=== Begin Enclosure ===

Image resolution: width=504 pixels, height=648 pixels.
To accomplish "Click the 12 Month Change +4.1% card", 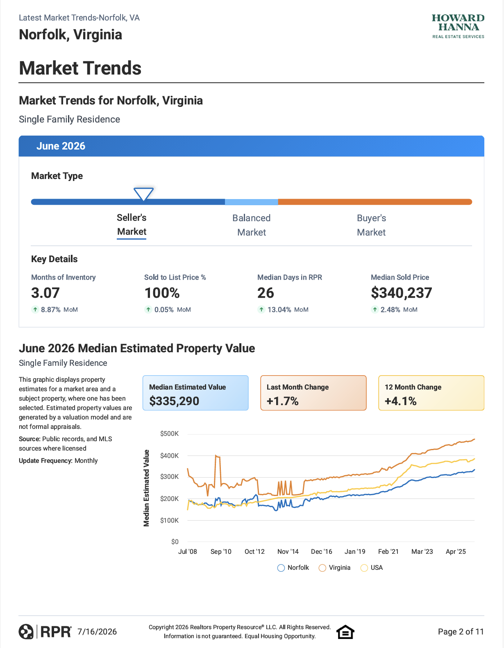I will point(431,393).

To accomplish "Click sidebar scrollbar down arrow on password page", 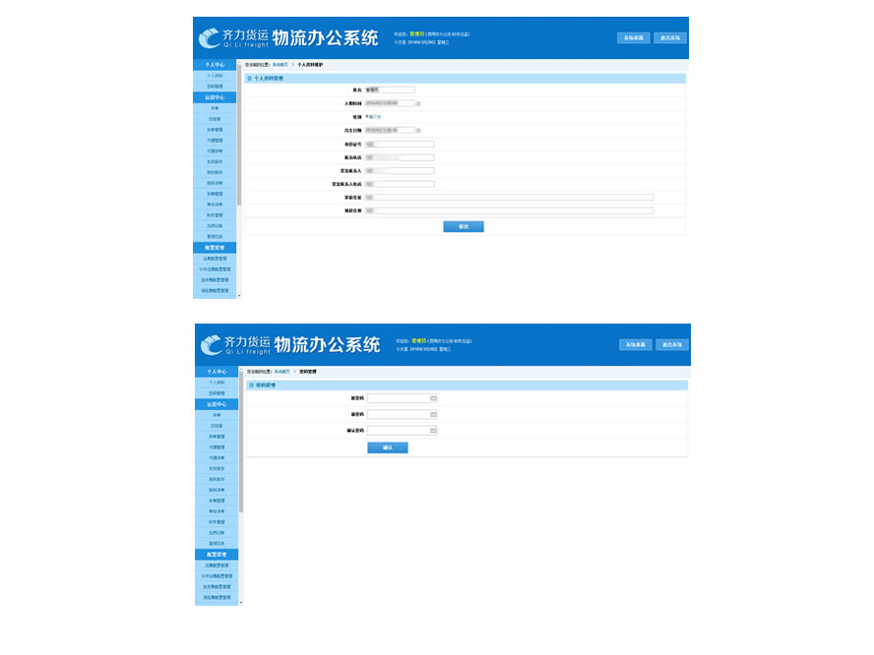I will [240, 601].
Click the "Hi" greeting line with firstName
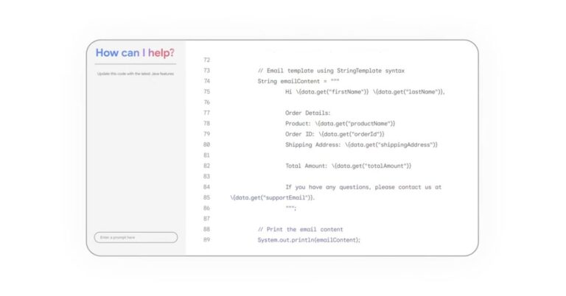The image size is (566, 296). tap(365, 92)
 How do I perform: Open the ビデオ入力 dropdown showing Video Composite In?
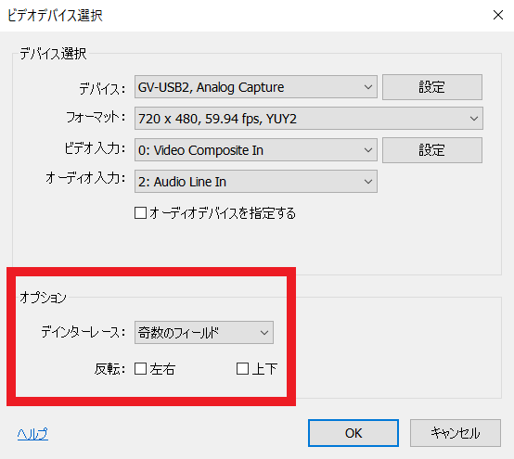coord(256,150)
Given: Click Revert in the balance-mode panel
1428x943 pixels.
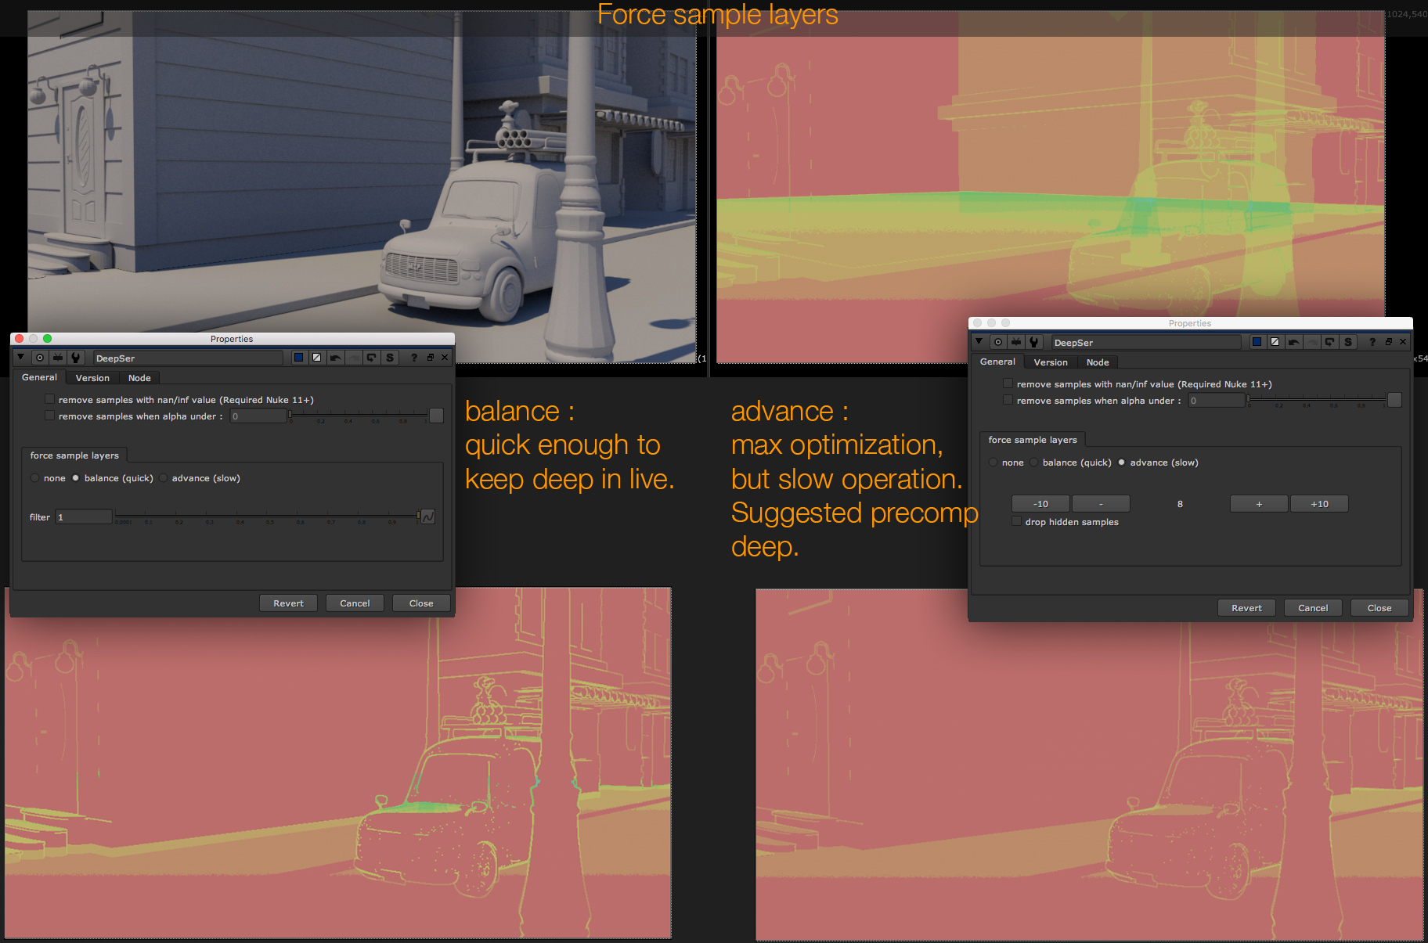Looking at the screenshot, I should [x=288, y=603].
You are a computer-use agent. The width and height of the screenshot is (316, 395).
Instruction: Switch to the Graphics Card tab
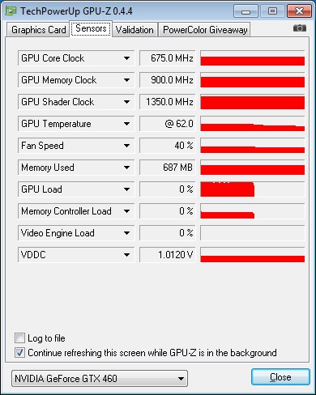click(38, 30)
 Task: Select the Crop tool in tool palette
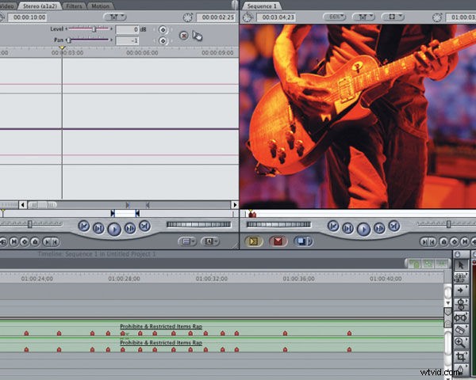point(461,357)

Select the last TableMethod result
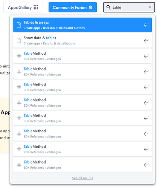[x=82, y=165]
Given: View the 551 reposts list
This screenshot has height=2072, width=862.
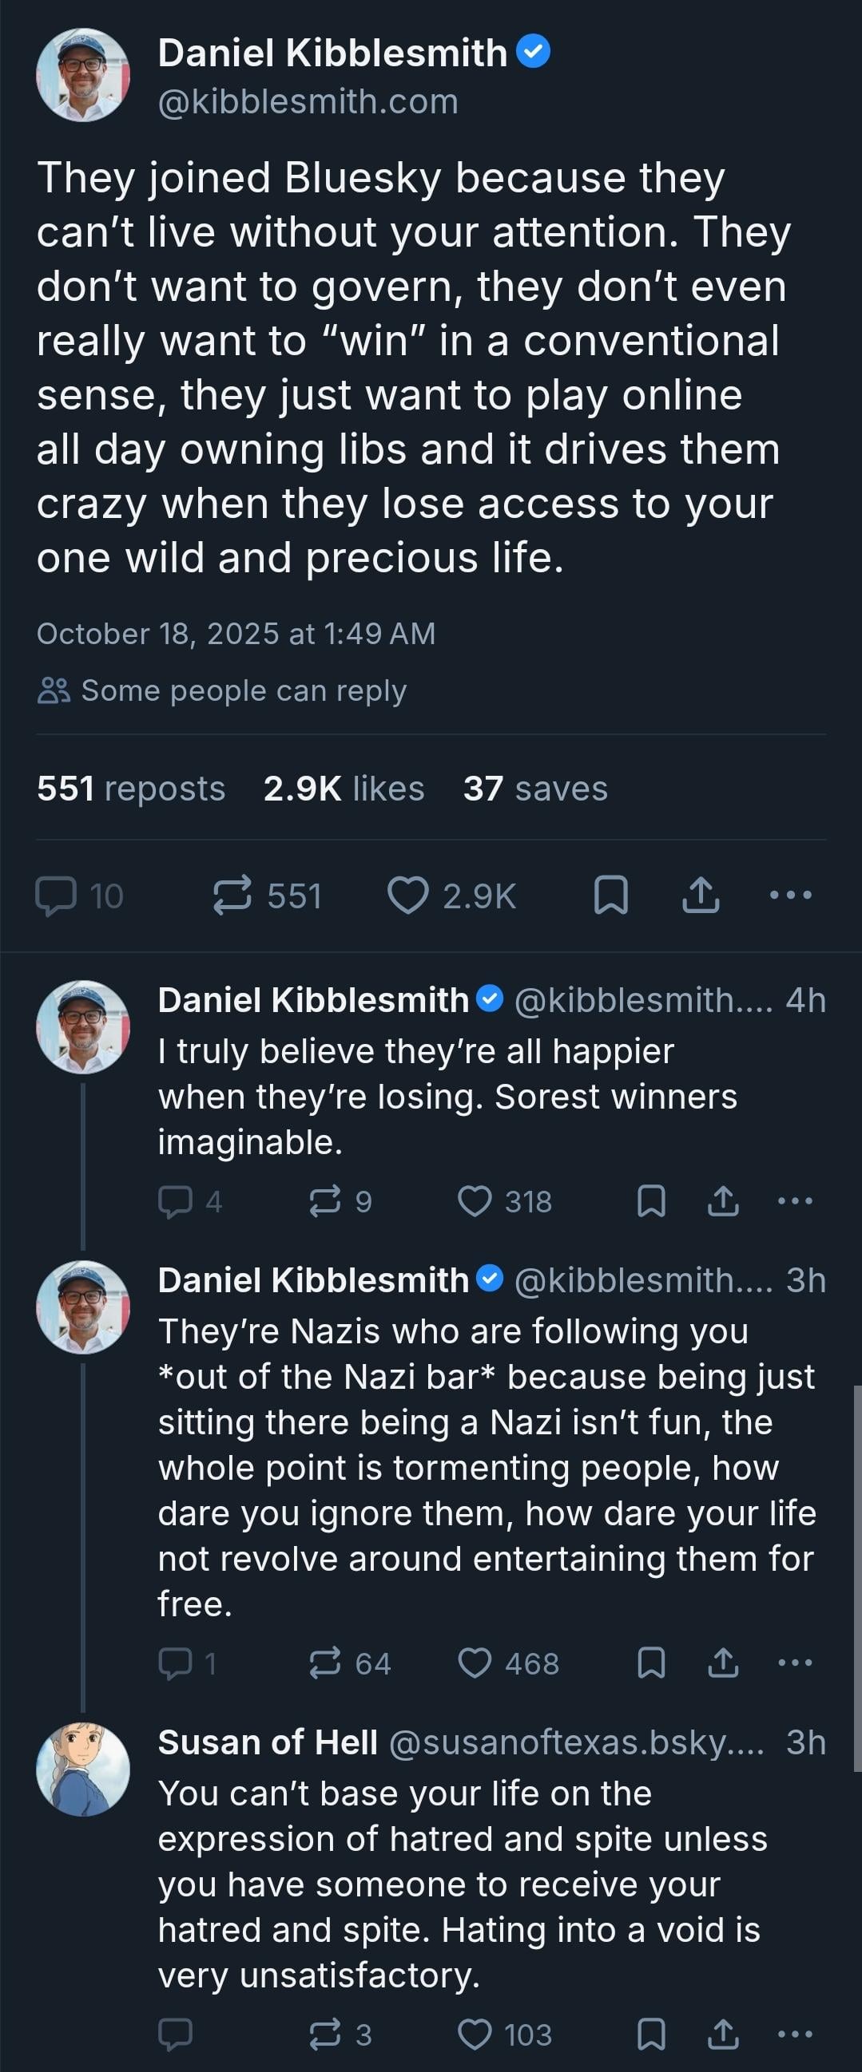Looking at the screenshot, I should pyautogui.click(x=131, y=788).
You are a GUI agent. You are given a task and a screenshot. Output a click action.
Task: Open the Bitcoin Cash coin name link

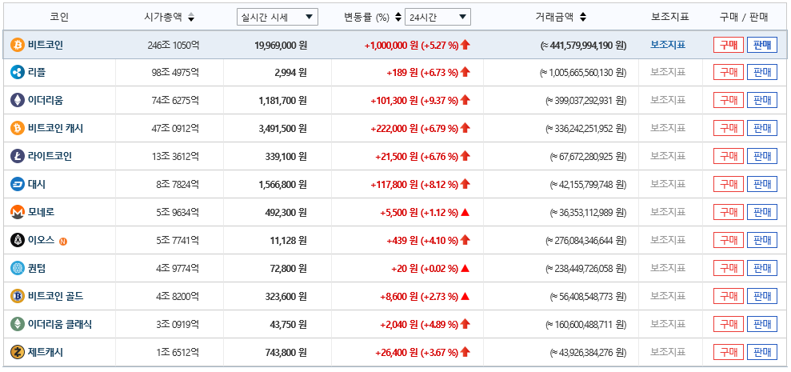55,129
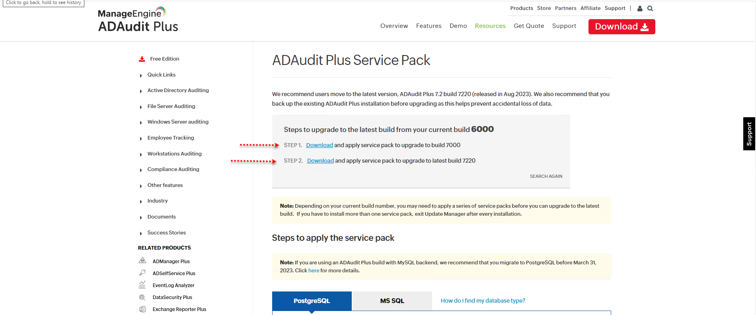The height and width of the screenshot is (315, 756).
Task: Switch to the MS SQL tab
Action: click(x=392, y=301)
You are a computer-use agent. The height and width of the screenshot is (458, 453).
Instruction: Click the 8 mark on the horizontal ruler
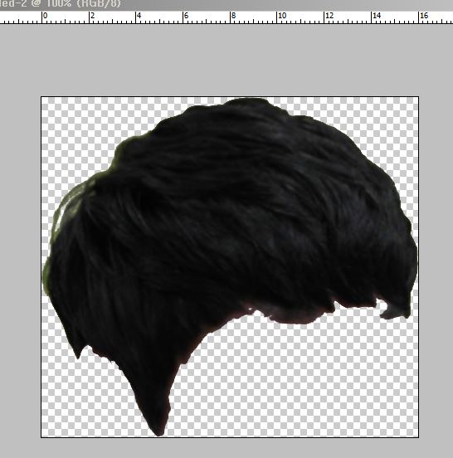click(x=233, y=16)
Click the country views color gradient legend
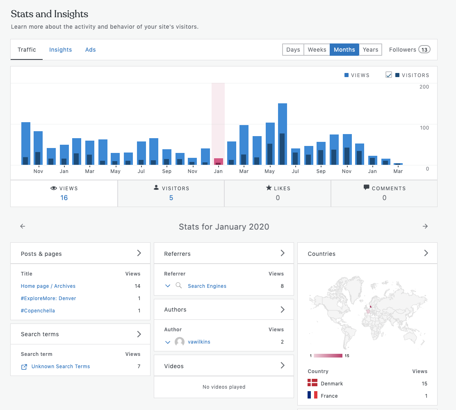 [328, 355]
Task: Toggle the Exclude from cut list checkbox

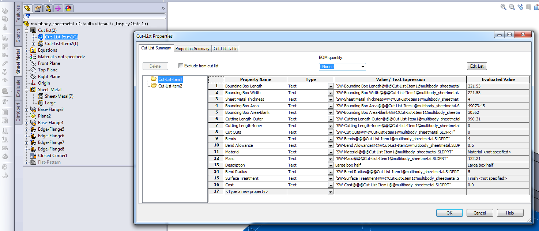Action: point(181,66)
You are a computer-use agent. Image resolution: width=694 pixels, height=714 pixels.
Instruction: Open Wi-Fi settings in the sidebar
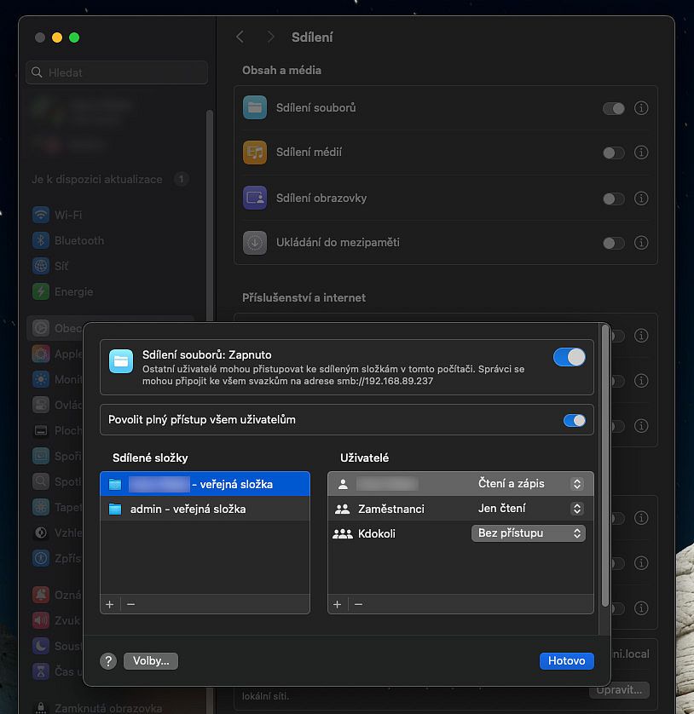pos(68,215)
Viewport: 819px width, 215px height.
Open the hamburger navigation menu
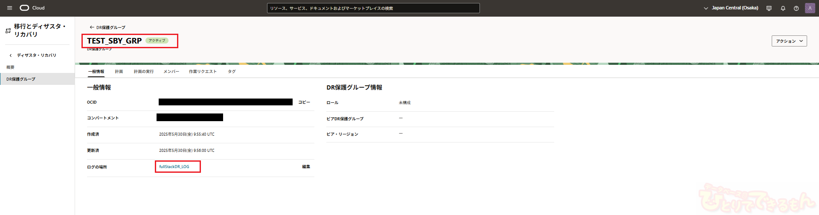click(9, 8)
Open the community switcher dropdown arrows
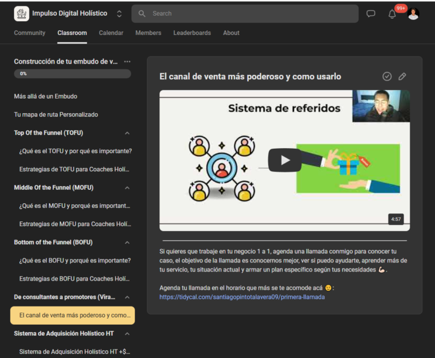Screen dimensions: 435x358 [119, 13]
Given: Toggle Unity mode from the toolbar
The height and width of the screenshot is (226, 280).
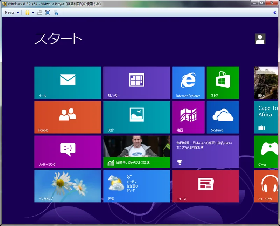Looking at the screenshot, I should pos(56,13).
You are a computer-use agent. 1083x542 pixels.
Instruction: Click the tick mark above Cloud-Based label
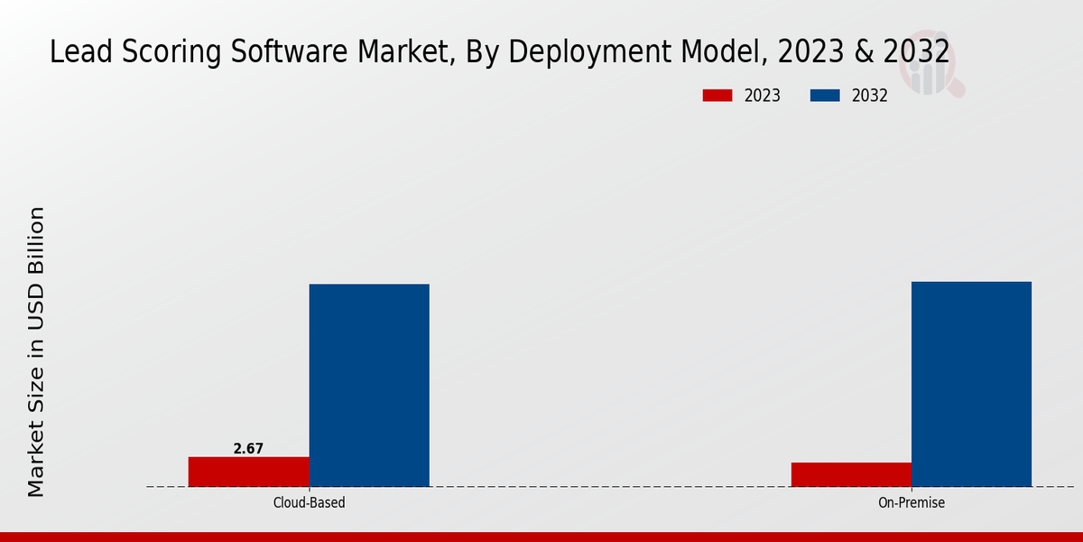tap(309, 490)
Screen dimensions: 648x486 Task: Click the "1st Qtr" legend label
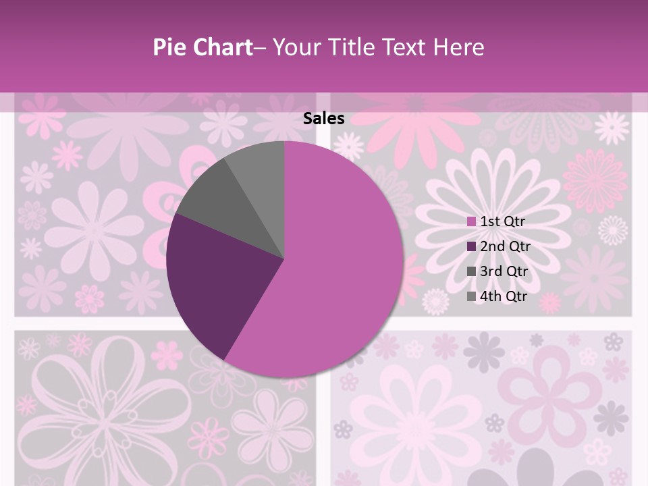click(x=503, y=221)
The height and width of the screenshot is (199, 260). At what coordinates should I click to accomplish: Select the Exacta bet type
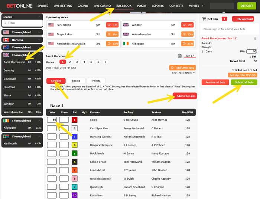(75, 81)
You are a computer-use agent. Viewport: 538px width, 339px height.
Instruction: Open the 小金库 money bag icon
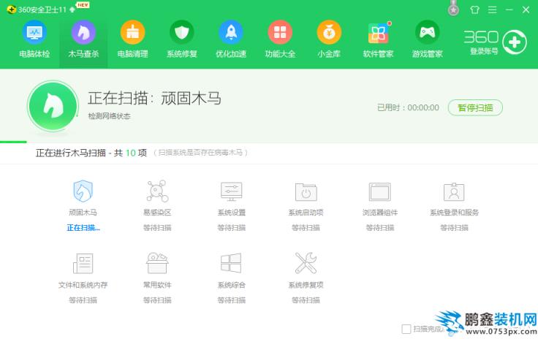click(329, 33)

=== End Enclosure ===

**Task**
Each line from the one holding "Screen dimensions: 648x486" through the last line of the records above must be duplicated exactly, and pictures must not be.

**Expected answer**
Screen dimensions: 648x486 Task: Click the "1st Qtr" legend label
click(x=503, y=221)
The height and width of the screenshot is (199, 260). At what coordinates should I click to accomplish: Select the Exacta bet type
(75, 81)
You are a computer-use agent. Viewport: 538px width, 339px height.
Instruction: Open the 小金库 money bag icon
click(329, 33)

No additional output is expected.